L'adhésion au contrat d'assurance de groupe, bien que conséquence d'une stipulation pour autrui, n'en crée pas moins un lien contractuel direct entre l'adhérent et l'assureur, le souscripteur étant alors un tiers par rapport au contrat d'assurance liant l'assureur à l'adhèrent assuré.

Cass. Com., 13 Avril 2010, 09-13712 ; Revue Lamy Droit Civil, Juin 2010, 3840, note C.L.G.



ASSURANCE MEDICALE : APPLICATION DANS LE TEMPS


Selon l'article 5, second alinéa, de la loi n° 2002-1577 du 30 décembre 2002, le contrat d'assurance résilié avant le 31 décembre 2002 garantit les sinistres dont la première réclamation est formulée postérieurement à cette date dans un délai de cinq ans, à partir de la date d'expiration ou de résiliation de tout ou partie des garanties, dès lors que le fait dommageable est survenu pendant la période de validité du contrat.

Cass. Civ. II, 15 Avril 2010, 08-21611 ; Tribune de l'Assurance, n°149, p.48



PROCEDURE



EXPERTISE JUDICIAIRE : NULLITE DU RAPPORT FAUTE DE DIFFUSION DE L'ANALYSE D'UN TECHNICIEN


Un rapport d'expertise judiciaire, dans lequel figure une analyse faite par un technicien consulté par l'expert, dont les parties n'ont pas eu connaissance, et sur laquelle ce dernier se fonde dans son rapport final, doit être annulé à l'égard de toutes les parties.

Cass. Civ. II, 15 Avril 2010, 09-10239 ; Dalloz 2010, 1223 - Cass. Civ. II, 21 Janvier 2010, 07-13552


Mais les éléments d'un rapport d'expertise judiciaire annulé peuvent être retenus à titre de renseignement s'ils sont corroborés par d'autres éléments du dossier.

Cass.
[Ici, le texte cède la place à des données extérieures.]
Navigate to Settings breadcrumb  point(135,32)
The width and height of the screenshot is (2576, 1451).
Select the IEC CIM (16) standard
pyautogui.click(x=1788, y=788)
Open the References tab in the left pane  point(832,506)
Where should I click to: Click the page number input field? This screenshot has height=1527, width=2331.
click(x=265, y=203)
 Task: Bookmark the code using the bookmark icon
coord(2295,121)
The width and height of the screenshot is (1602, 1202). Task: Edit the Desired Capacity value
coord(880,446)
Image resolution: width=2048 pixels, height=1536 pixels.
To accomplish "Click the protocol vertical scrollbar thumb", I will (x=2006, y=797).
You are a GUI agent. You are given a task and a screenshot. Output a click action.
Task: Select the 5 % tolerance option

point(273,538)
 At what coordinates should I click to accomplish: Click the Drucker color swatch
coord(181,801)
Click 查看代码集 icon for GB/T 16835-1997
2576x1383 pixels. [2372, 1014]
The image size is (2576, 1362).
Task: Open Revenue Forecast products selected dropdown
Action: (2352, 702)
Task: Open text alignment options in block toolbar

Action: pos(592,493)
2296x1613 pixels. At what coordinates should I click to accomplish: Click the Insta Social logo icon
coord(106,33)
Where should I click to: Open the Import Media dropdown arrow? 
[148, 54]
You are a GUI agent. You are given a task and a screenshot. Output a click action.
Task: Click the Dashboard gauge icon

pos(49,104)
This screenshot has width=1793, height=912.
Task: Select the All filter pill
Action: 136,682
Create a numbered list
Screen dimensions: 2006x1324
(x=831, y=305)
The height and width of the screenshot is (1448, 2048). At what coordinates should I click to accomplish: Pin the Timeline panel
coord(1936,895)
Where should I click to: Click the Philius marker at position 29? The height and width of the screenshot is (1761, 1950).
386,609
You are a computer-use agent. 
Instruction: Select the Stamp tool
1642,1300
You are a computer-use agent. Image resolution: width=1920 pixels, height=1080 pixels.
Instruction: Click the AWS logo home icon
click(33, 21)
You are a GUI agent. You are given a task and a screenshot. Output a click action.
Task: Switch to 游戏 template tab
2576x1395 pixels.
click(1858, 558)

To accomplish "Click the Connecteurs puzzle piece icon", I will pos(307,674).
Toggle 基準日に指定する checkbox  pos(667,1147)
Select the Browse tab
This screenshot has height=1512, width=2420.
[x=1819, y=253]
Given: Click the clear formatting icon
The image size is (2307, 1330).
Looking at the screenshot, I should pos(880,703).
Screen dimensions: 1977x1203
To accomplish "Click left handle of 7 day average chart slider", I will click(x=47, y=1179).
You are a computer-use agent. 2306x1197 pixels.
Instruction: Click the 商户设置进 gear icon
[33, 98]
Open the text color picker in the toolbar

Com.; 6 Octobre 2009, 08-15514



EXPERTISE PENALE SUR INTERETS CIVILS : NECESSITE DE CONVOCATION DES PARTIES


Il résulte de l'article 10 du Code de Procédure Pénale, que les règles relatives à la convocation des parties prévues par l'article 160 du code de procédure civile doivent être respectées à chacun des stades des travaux d'expertise. Les parties doivent être convoquées, ainsi que leur avocat, à toutes les réunions, sous peine de nullité en cas de grief.

Cass. Crim., 23 mars 2010, 08-83688 ; Dalloz 2010, 1216 ; RC et Ass. Juin 2010, 149



LEGISLATION



DOCTRINE


  • G. Poissonnier, P. Osseland : "Le retard de trois heures d'un avion donne lieu à l'indemnisation du préjudice des passagers", à propose de l'arrêt de la CJCE du 19 Novembre 2009, C-402/07 ; Dalloz 2010, 1461.

  • L. Bloch : "La responsabilité des agents de voyages après a loi du 22 Juillet 2009 : voyage aux confluents du droit commun, du droit spécial et du droit très spécial" ; R.C et Ass. 2010, Etude 2.